A graph such as the one displayed above can make it easier for coaches to think about two-point conversions mathematically.
Coaches can assume an XP% and then check the exact 2pt% needed to get them out of the shaded region. Whether they believe the 2pt% is greater than that value dictates whether they believe their team should go for two.
Another thing that we can do is analyze whether teams go for it when they should. A “strong” prediction by the model can be defined by when the estimated win probability for one decision is greater by at least 1% than the other decision.
The matrix above displays that when teams went for two it was strongly suggested just 59.5% of the time. Yet, when they kicked an extra point when it was strongly suggested 66.4% of the time. Due to Simpson’s Paradox, if teams listened to the model, there would be 83 more two-point conversion attempts.
My project sets a solid baseline for recommending when to go for two however, it is far from being perfect.

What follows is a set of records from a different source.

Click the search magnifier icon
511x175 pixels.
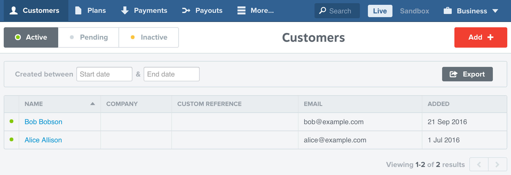pos(323,10)
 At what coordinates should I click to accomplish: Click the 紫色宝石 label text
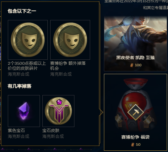coord(16,130)
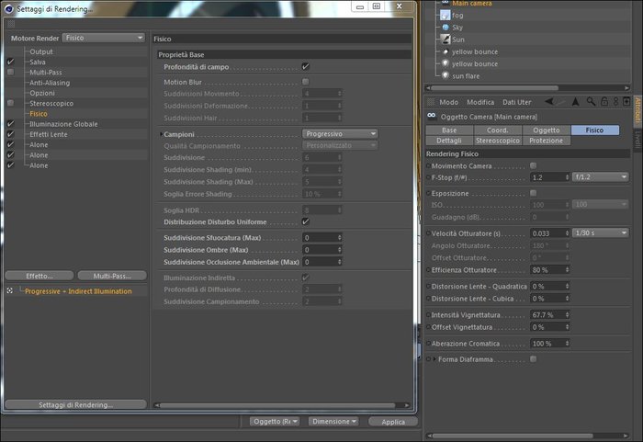Open the Modifica menu
The width and height of the screenshot is (643, 442).
click(x=480, y=102)
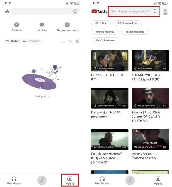Tap the now-playing music note button on left
Screen dimensions: 172x187
click(x=42, y=180)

The correlation of the model’s predictions and actual results sits at just 0.1725. The AUC is at 0.5911—two numbers that have a lot of room to grow. By testing other factors such as Drive Success Rate and EPA/Play, the model’s accuracy may increase.
Another thing to note is that some of the win probabilities (particularly for plays involving an extra point) may not be accurate. This is because of a small sample size of teams attempting a two-point conversion early in games. Going forward, it would be best to calculate my own win probabilities to prevent this from happening.
Paranjai Patil contributed to this report.